A couple of days ago, someone visited this very site in search of lyrics to a campfire song that I haven't heard anyone sing in nearly twenty years. How do I know this ? Well, if you do a Google search and your browser passes the referer string they way it should then the site you end up on can tell what you searched for. It's not just Google either. Many search engines support the same feature. This guy searched for we all know frog go ladadadada lyrics which returns precisely one page... mine. I'm not really sure why my page is the only result for that particular search but it does have the word frog on it and I appear to use the word we quite a lot. Just because I'm a helpful sorta guy, I would suggest that searching for galumph went the little green frog one day lyrics is probably going to get you much better results than your original search.

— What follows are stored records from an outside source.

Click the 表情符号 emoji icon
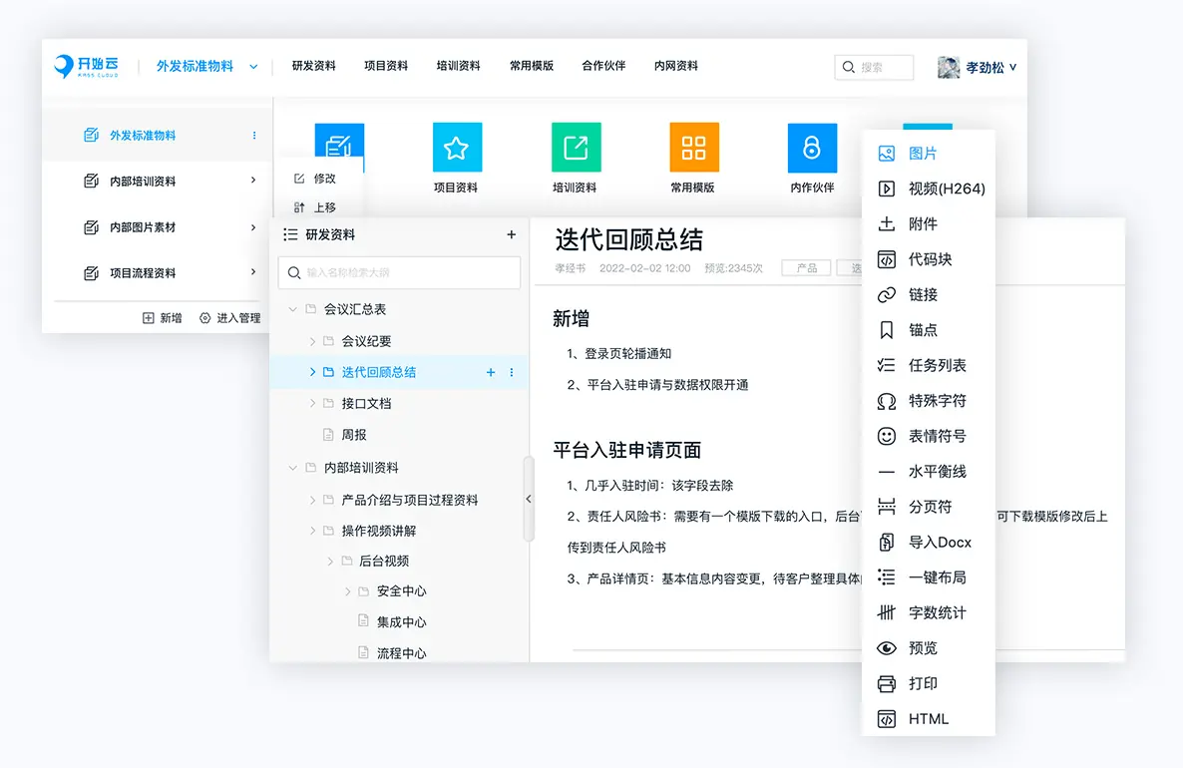1183x768 pixels. tap(886, 436)
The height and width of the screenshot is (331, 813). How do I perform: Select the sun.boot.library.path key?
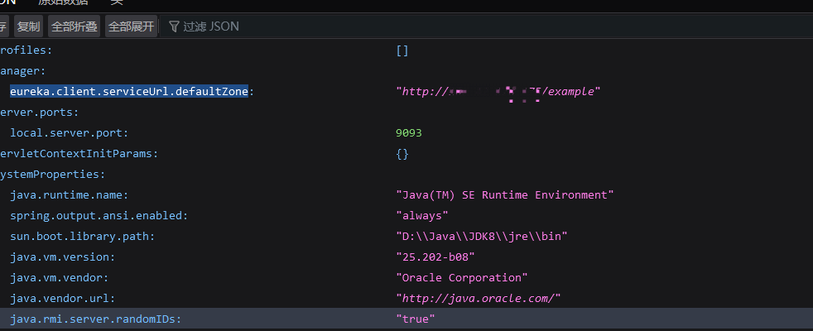82,236
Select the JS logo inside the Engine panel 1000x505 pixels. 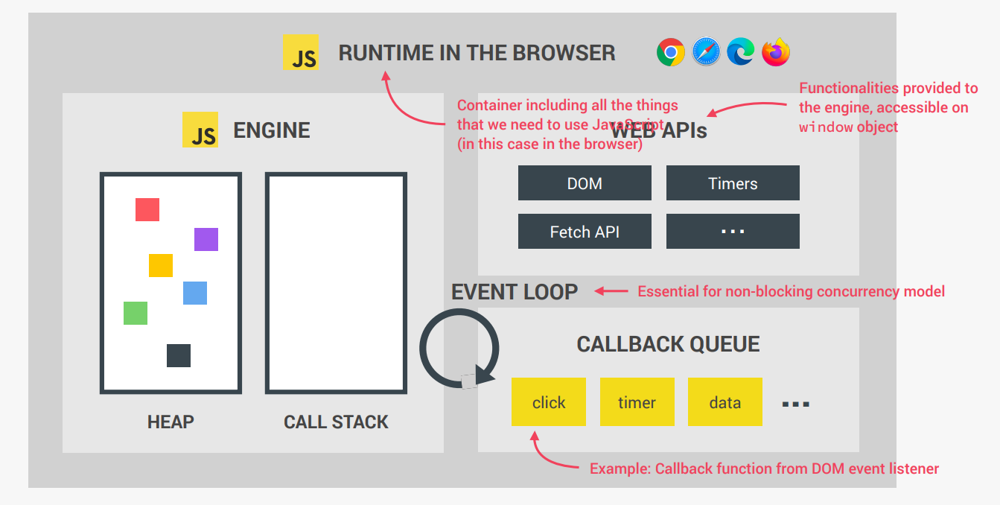[x=200, y=130]
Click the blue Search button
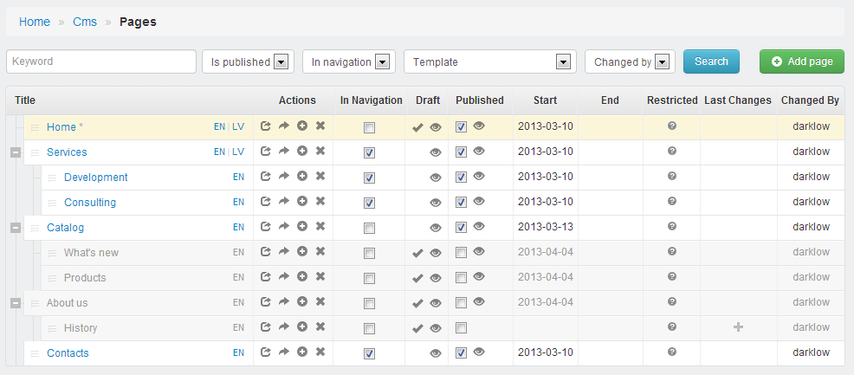854x375 pixels. click(x=711, y=61)
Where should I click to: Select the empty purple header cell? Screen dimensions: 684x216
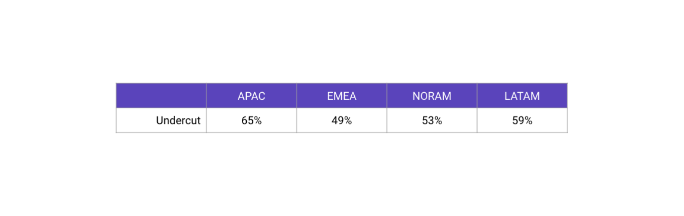(x=161, y=96)
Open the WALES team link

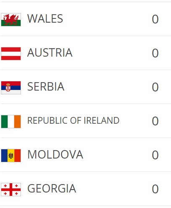(45, 18)
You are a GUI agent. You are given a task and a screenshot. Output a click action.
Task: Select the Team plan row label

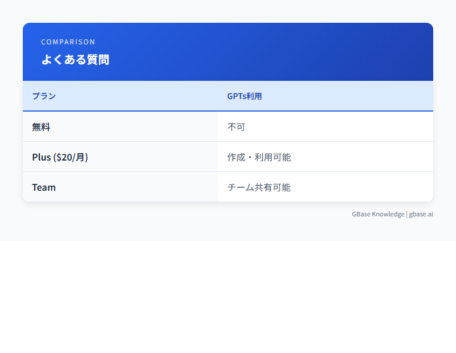pos(43,187)
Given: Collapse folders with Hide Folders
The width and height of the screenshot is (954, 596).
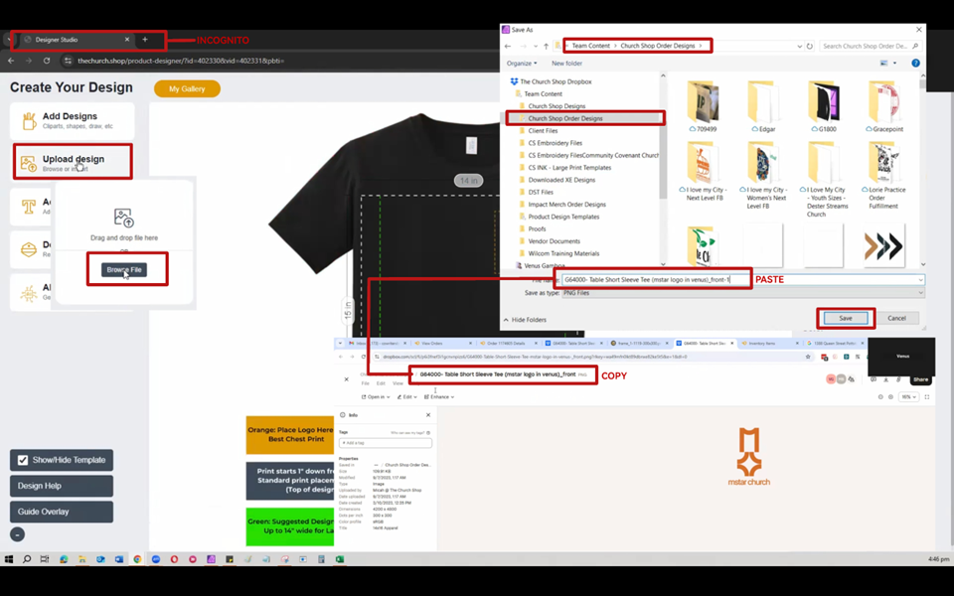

The most common search term that people use to find my site is "Ladadadada" but some others include "instant mee goreng", "co_conspirator", "noodly", "JAILBIRD GIFS", "gauma camping", "pizza pictures", "finish the sudoku", "can't get enough of croatia", "nebakanezer", "hippomoo newcastle", "EU PASSPORT lane". Strangely enough, MSN Live search only ever seems to direct people to my site who were searching for drugs. It's most likely that these are actually bots, trying to use the referer field to insert that search somewhere on my page and then hoping that I will do a search for a drug I haven't heard of and then want to buy it. It seems a little subtle for your average spammer. I have also received just the one referral from Ask.com. This person searched for how to open tamper proof tags and once again, there I was on the first page of the search results.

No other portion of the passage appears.